──────── MATERIAL
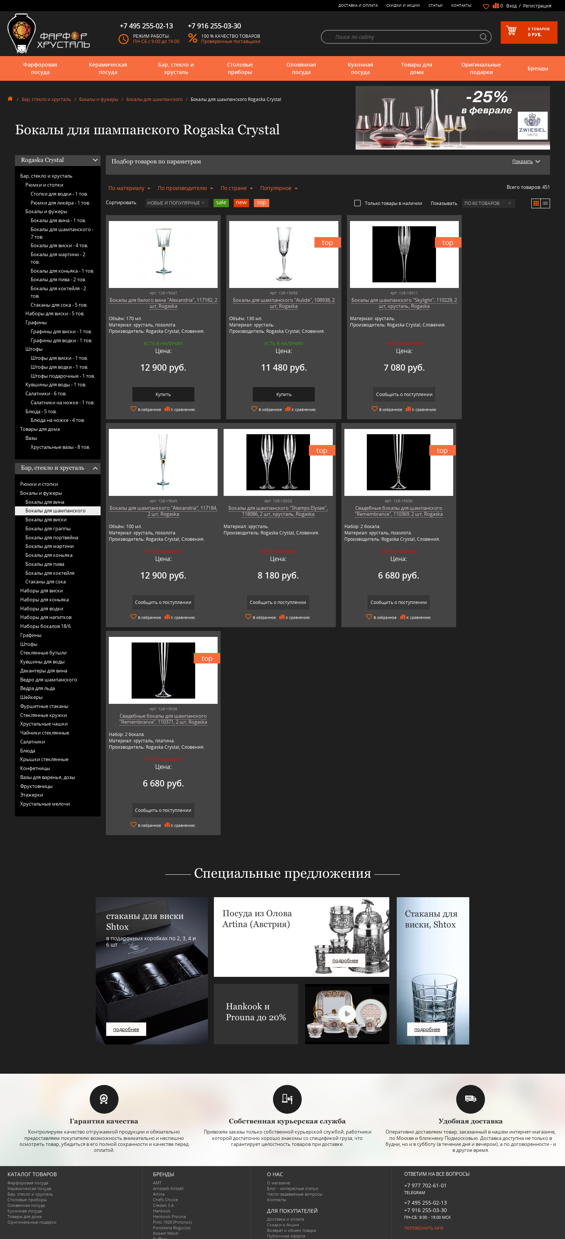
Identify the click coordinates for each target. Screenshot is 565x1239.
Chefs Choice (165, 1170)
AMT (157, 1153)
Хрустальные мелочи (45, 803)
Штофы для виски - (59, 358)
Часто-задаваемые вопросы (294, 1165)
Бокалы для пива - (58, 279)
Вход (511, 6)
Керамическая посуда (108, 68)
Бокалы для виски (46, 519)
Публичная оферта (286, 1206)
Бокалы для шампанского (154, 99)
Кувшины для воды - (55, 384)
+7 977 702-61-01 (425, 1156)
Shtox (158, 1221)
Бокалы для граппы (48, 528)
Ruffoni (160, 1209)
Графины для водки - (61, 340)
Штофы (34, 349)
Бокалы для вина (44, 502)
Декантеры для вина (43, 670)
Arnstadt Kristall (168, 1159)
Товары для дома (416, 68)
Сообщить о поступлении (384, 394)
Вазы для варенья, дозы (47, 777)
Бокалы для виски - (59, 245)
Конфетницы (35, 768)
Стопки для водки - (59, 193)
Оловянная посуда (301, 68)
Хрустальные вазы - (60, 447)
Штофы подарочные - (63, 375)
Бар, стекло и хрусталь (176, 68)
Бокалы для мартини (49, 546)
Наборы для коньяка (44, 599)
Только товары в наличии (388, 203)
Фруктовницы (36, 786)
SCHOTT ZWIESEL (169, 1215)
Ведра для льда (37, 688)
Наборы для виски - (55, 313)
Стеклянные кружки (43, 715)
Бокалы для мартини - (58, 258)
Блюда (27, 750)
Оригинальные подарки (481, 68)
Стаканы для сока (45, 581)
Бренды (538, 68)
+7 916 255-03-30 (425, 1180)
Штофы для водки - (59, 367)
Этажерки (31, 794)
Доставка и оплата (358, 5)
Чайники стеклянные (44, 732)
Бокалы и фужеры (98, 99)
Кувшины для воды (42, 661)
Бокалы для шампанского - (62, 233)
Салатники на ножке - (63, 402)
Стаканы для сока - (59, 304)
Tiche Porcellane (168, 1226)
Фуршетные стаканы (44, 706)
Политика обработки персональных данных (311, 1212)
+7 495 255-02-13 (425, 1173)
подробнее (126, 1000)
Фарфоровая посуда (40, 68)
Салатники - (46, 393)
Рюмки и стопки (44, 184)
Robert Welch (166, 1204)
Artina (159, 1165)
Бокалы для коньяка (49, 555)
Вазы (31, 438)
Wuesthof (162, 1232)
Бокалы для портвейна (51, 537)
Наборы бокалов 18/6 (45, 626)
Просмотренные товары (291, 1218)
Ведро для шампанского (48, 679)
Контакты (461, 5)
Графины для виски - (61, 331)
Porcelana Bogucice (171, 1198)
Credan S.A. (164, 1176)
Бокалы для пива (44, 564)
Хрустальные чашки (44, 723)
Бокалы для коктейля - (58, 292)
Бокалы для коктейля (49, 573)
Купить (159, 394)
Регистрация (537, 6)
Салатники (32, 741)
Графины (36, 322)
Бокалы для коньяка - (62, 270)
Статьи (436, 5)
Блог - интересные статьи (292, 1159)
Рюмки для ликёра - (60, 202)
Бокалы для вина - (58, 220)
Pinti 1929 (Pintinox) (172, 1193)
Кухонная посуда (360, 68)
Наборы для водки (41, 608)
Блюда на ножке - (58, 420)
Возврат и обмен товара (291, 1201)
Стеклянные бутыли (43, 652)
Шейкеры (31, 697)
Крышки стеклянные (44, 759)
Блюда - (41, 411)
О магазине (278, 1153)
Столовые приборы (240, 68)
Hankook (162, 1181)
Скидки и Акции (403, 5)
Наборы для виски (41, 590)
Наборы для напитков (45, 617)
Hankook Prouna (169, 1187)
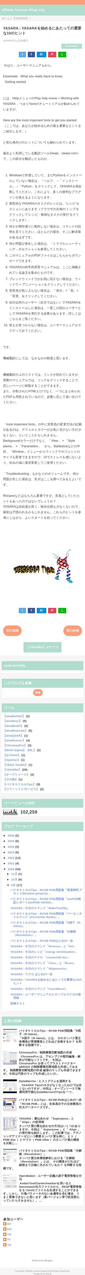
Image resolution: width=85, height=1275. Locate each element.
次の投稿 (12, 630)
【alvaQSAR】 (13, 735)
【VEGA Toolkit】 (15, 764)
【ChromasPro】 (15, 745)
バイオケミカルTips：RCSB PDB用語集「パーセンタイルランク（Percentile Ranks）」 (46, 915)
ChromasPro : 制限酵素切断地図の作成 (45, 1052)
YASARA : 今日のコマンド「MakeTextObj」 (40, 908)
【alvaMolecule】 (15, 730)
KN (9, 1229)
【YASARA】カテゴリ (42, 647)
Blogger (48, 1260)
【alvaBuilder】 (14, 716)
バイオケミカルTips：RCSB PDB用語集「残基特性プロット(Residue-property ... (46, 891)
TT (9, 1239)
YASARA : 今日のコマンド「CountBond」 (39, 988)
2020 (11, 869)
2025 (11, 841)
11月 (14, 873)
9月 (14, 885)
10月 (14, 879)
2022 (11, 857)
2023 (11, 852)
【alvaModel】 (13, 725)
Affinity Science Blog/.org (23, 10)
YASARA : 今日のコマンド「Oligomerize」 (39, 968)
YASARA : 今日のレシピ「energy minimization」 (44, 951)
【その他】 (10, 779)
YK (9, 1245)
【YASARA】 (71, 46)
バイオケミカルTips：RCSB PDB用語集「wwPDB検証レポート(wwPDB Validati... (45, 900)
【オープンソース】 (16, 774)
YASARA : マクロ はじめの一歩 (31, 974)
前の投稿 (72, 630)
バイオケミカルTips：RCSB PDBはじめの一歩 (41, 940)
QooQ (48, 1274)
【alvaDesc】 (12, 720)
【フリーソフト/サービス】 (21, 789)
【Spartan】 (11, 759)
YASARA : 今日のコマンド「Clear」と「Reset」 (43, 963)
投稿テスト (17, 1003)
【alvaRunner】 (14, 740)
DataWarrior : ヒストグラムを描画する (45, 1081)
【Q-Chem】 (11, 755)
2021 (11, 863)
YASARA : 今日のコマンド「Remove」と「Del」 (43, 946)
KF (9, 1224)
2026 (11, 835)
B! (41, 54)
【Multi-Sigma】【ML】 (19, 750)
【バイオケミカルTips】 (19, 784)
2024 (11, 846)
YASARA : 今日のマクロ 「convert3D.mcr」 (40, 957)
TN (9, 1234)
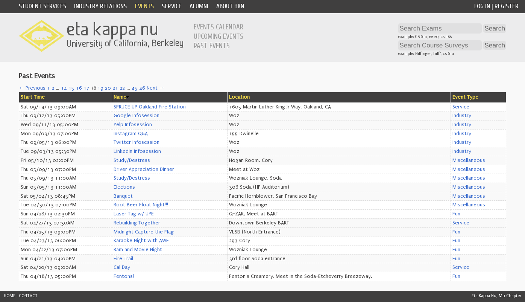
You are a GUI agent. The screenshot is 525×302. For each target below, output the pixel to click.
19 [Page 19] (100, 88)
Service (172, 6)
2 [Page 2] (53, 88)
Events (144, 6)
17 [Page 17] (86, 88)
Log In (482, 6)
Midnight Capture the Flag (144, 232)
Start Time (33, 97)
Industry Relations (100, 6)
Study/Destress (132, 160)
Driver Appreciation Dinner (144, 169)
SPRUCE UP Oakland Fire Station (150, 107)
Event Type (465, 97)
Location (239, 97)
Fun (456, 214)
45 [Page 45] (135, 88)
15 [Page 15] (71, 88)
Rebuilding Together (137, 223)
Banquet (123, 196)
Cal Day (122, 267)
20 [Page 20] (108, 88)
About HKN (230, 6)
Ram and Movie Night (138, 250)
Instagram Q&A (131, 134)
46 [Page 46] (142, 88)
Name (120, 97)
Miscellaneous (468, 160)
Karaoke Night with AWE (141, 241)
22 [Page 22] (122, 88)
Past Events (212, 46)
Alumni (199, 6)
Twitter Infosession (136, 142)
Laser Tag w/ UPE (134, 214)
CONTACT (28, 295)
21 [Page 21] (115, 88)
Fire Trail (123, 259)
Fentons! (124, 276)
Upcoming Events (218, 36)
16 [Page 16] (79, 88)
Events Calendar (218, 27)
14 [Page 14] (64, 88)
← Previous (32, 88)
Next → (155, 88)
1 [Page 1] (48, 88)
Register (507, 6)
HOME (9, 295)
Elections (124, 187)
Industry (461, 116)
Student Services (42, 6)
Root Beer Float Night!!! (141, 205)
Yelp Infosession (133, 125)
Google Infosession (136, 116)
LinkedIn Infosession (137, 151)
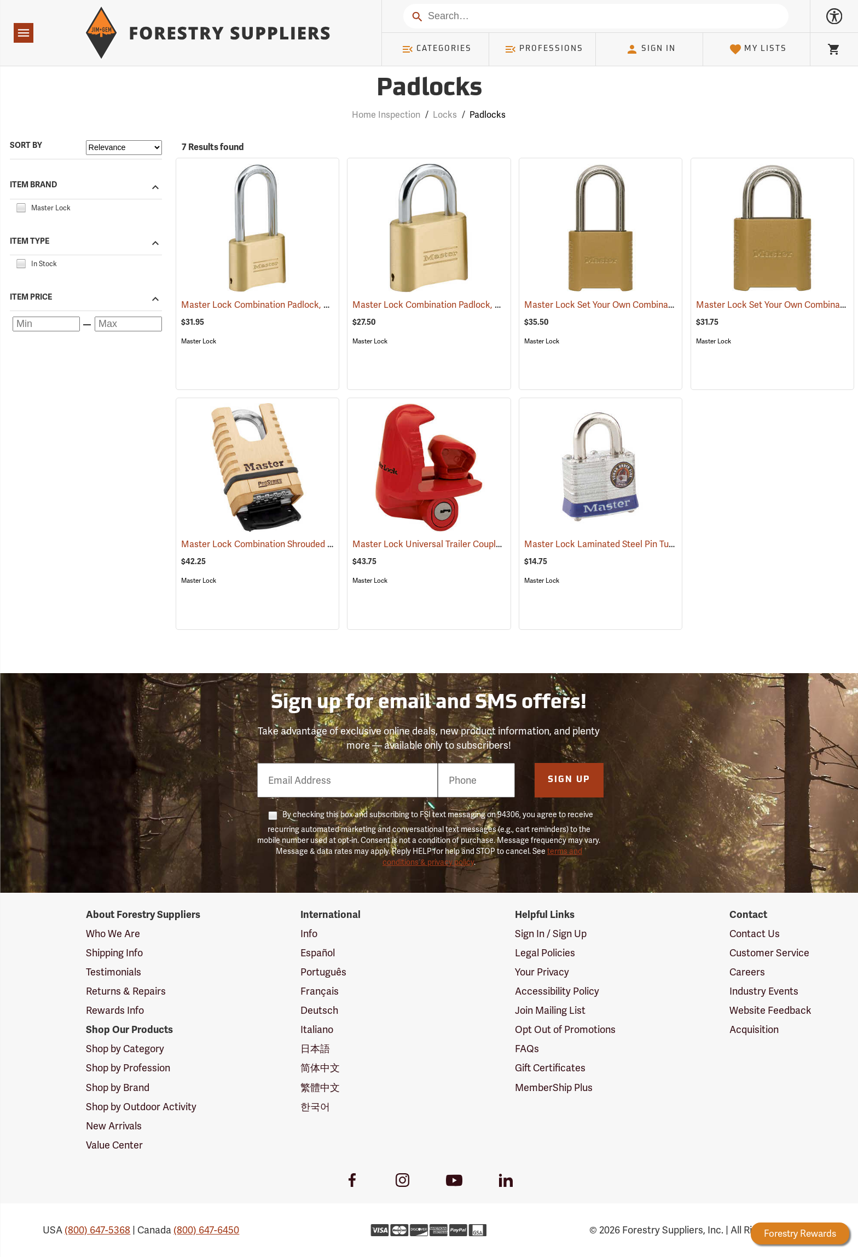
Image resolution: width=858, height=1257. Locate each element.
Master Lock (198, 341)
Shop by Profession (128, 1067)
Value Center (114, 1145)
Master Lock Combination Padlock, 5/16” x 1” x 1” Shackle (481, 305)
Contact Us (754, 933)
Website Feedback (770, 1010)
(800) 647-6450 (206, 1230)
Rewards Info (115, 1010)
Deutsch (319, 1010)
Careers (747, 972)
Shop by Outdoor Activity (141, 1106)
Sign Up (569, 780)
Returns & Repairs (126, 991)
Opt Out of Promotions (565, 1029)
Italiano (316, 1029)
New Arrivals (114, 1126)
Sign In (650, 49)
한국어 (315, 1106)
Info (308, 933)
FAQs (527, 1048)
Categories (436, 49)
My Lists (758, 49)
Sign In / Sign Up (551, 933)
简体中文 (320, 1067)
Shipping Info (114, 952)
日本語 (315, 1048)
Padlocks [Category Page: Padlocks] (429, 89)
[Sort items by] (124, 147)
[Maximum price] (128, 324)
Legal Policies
────────────────
**AIM:** Convert the material from the line containing "45 [Page 45] (135, 88)" through the line containing "Contact Us (754, 933)", inclusive, into a JSON list of strings with one string per line and no blank lines. Leave the pictures out of the list.

**REPLY:**
[
  "45 [Page 45] (135, 88)",
  "15 [Page 15] (71, 88)",
  "Rebuilding Together (137, 223)",
  "Banquet (123, 196)",
  "Cal Day (122, 267)",
  "20 [Page 20] (108, 88)",
  "About HKN (230, 6)",
  "Ram and Movie Night (138, 250)",
  "Instagram Q&A (131, 134)",
  "46 [Page 46] (142, 88)",
  "Name (120, 97)",
  "Miscellaneous (468, 160)",
  "Karaoke Night with AWE (141, 241)",
  "22 [Page 22] (122, 88)",
  "Past Events (212, 46)",
  "Alumni (199, 6)",
  "Twitter Infosession (136, 142)",
  "Laser Tag w/ UPE (134, 214)",
  "CONTACT (28, 295)",
  "21 [Page 21] (115, 88)",
  "Fire Trail (123, 259)",
  "Fentons! (124, 276)",
  "Upcoming Events (218, 36)",
  "16 [Page 16] (79, 88)",
  "Events Calendar (218, 27)",
  "14 [Page 14] (64, 88)",
  "← Previous (32, 88)",
  "Next → (155, 88)",
  "1 [Page 1] (48, 88)",
  "Register (507, 6)",
  "HOME (9, 295)",
  "Elections (124, 187)",
  "Industry (461, 116)",
  "Student Services (42, 6)",
  "Root Beer Float Night!!! (141, 205)",
  "Yelp Infosession (133, 125)",
  "Google Infosession (136, 116)",
  "LinkedIn Infosession (137, 151)",
  "Image resolution: width=858, height=1257. Locate each element.",
  "Master Lock (198, 341)",
  "Shop by Profession (128, 1067)",
  "Value Center (114, 1145)",
  "Master Lock Combination Padlock, 5/16” x 1” x 1” Shackle (481, 305)",
  "Contact Us (754, 933)"
]